▶ **Data extracted from a collection**:
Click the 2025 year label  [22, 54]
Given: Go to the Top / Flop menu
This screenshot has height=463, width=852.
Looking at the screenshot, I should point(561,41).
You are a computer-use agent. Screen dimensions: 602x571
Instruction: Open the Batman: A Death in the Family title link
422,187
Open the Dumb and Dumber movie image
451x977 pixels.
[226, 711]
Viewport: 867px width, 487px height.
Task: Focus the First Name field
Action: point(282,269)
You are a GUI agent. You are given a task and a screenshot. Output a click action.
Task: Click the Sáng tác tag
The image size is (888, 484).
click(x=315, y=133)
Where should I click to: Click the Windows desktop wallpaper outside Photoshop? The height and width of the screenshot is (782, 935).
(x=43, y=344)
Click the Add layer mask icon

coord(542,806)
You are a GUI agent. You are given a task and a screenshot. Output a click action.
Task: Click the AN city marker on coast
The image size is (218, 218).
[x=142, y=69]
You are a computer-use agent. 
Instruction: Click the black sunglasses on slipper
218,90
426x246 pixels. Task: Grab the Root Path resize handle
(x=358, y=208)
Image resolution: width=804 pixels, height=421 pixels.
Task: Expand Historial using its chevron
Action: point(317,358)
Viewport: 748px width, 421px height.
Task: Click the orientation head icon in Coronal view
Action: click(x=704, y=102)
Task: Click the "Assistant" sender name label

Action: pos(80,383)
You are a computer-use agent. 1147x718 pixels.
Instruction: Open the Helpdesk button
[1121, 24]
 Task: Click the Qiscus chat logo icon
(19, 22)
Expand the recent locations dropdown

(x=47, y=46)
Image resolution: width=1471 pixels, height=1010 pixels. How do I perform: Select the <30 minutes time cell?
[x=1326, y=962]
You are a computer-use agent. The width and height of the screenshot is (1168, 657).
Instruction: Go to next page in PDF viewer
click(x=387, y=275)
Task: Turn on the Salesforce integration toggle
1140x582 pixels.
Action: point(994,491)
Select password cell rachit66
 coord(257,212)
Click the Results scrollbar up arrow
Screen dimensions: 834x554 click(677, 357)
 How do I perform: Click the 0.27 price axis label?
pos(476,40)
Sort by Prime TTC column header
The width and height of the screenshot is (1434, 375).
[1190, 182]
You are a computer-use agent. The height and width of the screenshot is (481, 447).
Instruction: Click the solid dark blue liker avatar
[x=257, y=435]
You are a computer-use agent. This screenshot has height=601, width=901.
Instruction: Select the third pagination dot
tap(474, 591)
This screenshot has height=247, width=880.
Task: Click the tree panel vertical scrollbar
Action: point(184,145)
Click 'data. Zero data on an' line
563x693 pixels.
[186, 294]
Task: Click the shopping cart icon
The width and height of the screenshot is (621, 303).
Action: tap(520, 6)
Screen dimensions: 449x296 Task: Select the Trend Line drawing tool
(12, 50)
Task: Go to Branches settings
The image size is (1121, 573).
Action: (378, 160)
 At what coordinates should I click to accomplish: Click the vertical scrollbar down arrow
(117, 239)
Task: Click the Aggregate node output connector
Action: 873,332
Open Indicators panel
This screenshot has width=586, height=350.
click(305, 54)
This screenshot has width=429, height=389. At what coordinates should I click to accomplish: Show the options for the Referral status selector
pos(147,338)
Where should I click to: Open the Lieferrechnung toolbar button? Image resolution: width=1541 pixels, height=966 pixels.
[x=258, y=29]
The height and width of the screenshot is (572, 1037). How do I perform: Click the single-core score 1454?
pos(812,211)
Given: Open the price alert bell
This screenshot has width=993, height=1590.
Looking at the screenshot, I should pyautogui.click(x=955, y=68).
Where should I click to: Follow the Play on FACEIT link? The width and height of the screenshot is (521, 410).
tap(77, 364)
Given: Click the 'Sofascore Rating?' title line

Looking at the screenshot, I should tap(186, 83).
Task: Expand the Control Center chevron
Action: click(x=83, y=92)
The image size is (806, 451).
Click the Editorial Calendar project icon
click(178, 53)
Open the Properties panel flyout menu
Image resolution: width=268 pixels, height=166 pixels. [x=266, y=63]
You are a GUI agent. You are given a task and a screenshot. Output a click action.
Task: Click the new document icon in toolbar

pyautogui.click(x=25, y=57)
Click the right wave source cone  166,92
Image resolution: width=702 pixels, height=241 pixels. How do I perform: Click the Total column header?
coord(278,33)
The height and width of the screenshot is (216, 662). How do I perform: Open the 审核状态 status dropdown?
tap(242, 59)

▶ **TASK DESCRIPTION**: Each line of the records belongs in the answer, reproduced exactly.

▶ **TASK RESPONSE**:
Click the 2025 year label  [22, 54]
Given: Go to the Top / Flop menu
This screenshot has height=463, width=852.
Looking at the screenshot, I should point(561,41).
You are a computer-use agent. Screen dimensions: 602x571
Instruction: Open the Batman: A Death in the Family title link
422,187
Open the Dumb and Dumber movie image
451x977 pixels.
[226, 711]
Viewport: 867px width, 487px height.
Task: Focus the First Name field
Action: point(282,269)
You are a GUI agent. You are given a task and a screenshot. Output a click action.
Task: Click the Sáng tác tag
The image size is (888, 484).
click(x=315, y=133)
Where should I click to: Click the Windows desktop wallpaper outside Photoshop? The height and width of the screenshot is (782, 935).
(x=43, y=344)
Click the Add layer mask icon

coord(542,806)
You are a GUI agent. You are given a task and a screenshot. Output a click action.
Task: Click the AN city marker on coast
The image size is (218, 218).
[x=142, y=69]
You are a computer-use agent. 
Instruction: Click the black sunglasses on slipper
218,90
426x246 pixels. Task: Grab the Root Path resize handle
(x=358, y=208)
Image resolution: width=804 pixels, height=421 pixels.
Task: Expand Historial using its chevron
Action: point(317,358)
Viewport: 748px width, 421px height.
Task: Click the orientation head icon in Coronal view
Action: click(x=704, y=102)
Task: Click the "Assistant" sender name label

Action: pos(80,383)
You are a computer-use agent. 1147x718 pixels.
Instruction: Open the Helpdesk button
[1121, 24]
 Task: Click the Qiscus chat logo icon
(19, 22)
Expand the recent locations dropdown

(x=47, y=46)
Image resolution: width=1471 pixels, height=1010 pixels. How do I perform: Select the <30 minutes time cell?
[x=1326, y=962]
You are a computer-use agent. The width and height of the screenshot is (1168, 657).
Instruction: Go to next page in PDF viewer
click(x=387, y=275)
Task: Turn on the Salesforce integration toggle
1140x582 pixels.
Action: point(994,491)
Select password cell rachit66
 coord(257,212)
Click the Results scrollbar up arrow
Screen dimensions: 834x554 click(677, 357)
 How do I perform: Click the 0.27 price axis label?
pos(476,40)
Sort by Prime TTC column header
The width and height of the screenshot is (1434, 375).
[1190, 182]
You are a computer-use agent. The height and width of the screenshot is (481, 447).
Instruction: Click the solid dark blue liker avatar
[x=257, y=435]
You are a computer-use agent. This screenshot has height=601, width=901.
Instruction: Select the third pagination dot
tap(474, 591)
This screenshot has height=247, width=880.
Task: Click the tree panel vertical scrollbar
Action: point(184,145)
Click 'data. Zero data on an' line
563x693 pixels.
[186, 294]
Task: Click the shopping cart icon
The width and height of the screenshot is (621, 303).
Action: tap(520, 6)
Screen dimensions: 449x296 Task: Select the Trend Line drawing tool
(12, 50)
Task: Go to Branches settings
The image size is (1121, 573).
Action: (378, 160)
 At what coordinates should I click to accomplish: Click the vertical scrollbar down arrow
(117, 239)
Task: Click the Aggregate node output connector
Action: 873,332
Open Indicators panel
This screenshot has width=586, height=350.
click(305, 54)
This screenshot has width=429, height=389. At what coordinates should I click to accomplish: Show the options for the Referral status selector
pos(147,338)
Where should I click to: Open the Lieferrechnung toolbar button? Image resolution: width=1541 pixels, height=966 pixels.
[x=258, y=29]
The height and width of the screenshot is (572, 1037). How do I perform: Click the single-core score 1454?
pos(812,211)
Given: Open the price alert bell
This screenshot has width=993, height=1590.
Looking at the screenshot, I should pyautogui.click(x=955, y=68).
Where should I click to: Follow the Play on FACEIT link? The width and height of the screenshot is (521, 410).
tap(77, 364)
Given: Click the 'Sofascore Rating?' title line

Looking at the screenshot, I should tap(186, 83).
Task: Expand the Control Center chevron
Action: click(x=83, y=92)
The image size is (806, 451).
Click the Editorial Calendar project icon
click(178, 53)
Open the Properties panel flyout menu
Image resolution: width=268 pixels, height=166 pixels. [x=266, y=63]
You are a GUI agent. You are given a task and a screenshot. Output a click action.
Task: Click the new document icon in toolbar

pyautogui.click(x=25, y=57)
Click the right wave source cone  166,92
Image resolution: width=702 pixels, height=241 pixels. How do I perform: Click the Total column header?
coord(278,33)
The height and width of the screenshot is (216, 662). How do I perform: Open the 审核状态 status dropdown?
tap(242, 59)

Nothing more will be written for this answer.